Not everyone can afford to make as many trips as Deyoung since those who travel for the organization do so at their own cost. He estimates each trip ranges from $3,000-$5,000. But even so, the organization has no shortage of volunteers. In fact, it now has a waiting list of about 200 wanting to travel abroad, Deyoung says.

He puts their enthusiasm and the success of the organization down to several factors including the fact that 100 per cent of every $35 donation goes toward the kit supplies and every one who gives receives a picture of the child who benefitted from their donation.

SCAW organizers provide the money to churches, community groups or other non-profits in the foreign countries and they in turn buy the supplies most needed. Teams of six from SCAW then travel to the countries and deliver the kits to children, who have their pictures taken next to the supplies and the name of the donor.

"They like seeing the result . . . of their donations," says Deyoung, who started volunteering with the organization in 1989 after selling his Toronto-based computer business to Apple. He returned to his native Nova Scotia six years later.

"We all, everyday, support many, many, many, very worthwhile organizations, but it’s something in our human nature that we like to see something back and . . . very often we give and give and give and it seems to go in no-man’s-land and you never know where it in fact ever ends up."

But the pictures, he says "help fill that need."

"The other thing was that, although he didn’t like the word marketing, Mr. Dryden was quite a marketer himself in that, very often, when people get pictures back it’s a reminder for them to send in another $35."

The organization doesn’t directly solicit donations, says Deyoung, noting the founder felt people should give because they wanted to give not because they were pressured to donate.
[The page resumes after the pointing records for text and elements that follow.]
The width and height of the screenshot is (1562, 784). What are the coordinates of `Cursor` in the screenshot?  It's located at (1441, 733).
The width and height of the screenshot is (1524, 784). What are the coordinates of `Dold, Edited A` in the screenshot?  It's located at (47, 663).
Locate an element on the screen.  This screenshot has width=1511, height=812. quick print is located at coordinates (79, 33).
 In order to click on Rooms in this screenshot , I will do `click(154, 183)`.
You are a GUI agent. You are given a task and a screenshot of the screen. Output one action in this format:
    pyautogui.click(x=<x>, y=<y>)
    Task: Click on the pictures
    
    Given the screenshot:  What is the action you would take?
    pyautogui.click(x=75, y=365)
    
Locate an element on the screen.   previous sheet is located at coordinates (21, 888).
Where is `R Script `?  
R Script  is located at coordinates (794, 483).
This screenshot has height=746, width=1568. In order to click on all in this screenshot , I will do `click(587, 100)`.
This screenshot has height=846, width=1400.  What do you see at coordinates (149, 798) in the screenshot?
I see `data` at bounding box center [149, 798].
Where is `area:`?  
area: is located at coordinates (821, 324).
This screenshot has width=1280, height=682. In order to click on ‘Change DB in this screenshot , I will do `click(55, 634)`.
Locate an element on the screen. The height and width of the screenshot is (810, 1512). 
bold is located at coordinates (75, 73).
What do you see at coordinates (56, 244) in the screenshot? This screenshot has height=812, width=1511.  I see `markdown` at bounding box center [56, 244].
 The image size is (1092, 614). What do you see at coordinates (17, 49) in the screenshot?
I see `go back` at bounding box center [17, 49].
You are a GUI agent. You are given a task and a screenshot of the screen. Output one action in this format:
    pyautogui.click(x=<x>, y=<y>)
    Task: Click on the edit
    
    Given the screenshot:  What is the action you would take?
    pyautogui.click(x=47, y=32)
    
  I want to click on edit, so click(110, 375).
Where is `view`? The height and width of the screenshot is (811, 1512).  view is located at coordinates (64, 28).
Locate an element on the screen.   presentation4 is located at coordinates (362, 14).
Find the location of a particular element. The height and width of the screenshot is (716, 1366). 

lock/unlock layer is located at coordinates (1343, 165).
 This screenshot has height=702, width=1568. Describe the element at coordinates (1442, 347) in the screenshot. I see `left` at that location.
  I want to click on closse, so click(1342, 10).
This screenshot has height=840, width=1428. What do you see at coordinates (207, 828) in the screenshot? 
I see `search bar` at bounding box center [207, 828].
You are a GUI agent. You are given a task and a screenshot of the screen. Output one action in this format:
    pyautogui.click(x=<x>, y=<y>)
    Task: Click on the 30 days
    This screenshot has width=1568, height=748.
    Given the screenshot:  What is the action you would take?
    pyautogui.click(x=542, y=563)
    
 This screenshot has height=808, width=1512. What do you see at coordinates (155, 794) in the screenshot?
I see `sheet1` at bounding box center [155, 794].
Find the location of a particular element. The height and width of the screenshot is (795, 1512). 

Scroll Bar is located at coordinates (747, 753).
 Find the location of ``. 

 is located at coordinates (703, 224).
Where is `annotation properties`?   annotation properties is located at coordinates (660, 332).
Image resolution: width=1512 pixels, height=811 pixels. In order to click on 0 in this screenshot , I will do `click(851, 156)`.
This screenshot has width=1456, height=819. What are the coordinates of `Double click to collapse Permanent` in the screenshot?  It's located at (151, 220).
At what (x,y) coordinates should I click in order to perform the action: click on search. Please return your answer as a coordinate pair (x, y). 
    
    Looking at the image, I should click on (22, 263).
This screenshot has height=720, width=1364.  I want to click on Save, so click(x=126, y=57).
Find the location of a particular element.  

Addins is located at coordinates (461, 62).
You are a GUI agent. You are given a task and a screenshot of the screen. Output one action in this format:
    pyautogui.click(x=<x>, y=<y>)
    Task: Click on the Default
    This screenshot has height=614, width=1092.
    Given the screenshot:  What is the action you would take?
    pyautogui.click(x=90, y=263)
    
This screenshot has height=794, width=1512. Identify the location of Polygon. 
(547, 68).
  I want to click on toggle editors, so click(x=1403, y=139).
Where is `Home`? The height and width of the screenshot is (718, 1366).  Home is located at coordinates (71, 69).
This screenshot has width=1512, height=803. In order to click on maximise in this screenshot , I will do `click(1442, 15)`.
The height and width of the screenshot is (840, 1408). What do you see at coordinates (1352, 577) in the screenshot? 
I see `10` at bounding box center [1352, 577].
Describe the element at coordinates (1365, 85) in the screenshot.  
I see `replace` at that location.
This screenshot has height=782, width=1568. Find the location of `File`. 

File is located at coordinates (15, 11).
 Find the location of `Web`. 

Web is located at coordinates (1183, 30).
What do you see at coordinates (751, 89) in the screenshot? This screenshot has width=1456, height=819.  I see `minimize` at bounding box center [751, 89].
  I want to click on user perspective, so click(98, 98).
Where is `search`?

Deyoung and other volunteers often give presentations about their work at schools and to community groups. And often that’s enough to get people involved in the organization, supported by a $3-million "legacy fund" from the late founders, which helps pay for things like postage, phone bills and other administrative costs.

Deyoung says he stays involved — travelling to India, the Philippines, Ecuador, Nicaragua and other places — because he sees first hand the impact $35 can make. The father of two grown children also serves on the charity’s all-volunteer board and executive committee. And he’s in charge of overseas distribution.

"It’s phenomenally rewarding work, but you know I do it simply because I have the time to and my belief is that anybody who has two arms, two legs, a heartbeat and some time should be doing whatever they can for the less fortunate in our world," says Deyoung, acknowledging the trips are often emotionally draining.

"Rarely a day goes by when the team is not in tears over some situation that we’ve run across," he says.

Not having enough bed kits to go around is often one of the most difficult aspects of the deliveries.

"We always have people gathering in the villages hoping we will have some left over. . .

"We’ve seen so many children with medical conditions that don’t have the money to be able to get that medical fix, if you will. We’ve seen one little 11-year-old girl who had lived for the best part of a year with worms because her mom didn’t have the money for the medication and so our team jumped in and bought her the medication and she recovered fantastic.

"Another little girl . . . her mom and dad were gone out for food and she was left alone in her hut and had a little propane burner that blew up and this poor little girl was burnt from head to foot. . . . She couldn’t open her mouth to eat properly, so again we arranged to have three operations for her.

"This now is something that we as individual teams have done, this has nothing to do with Sleeping Children, but it just grabs you by (the) heart and it’s so sad to see these kinds of things go on that, if it was here in our society, could be fixed. . . . We’re very, very, very fortunate to be living in the country we are."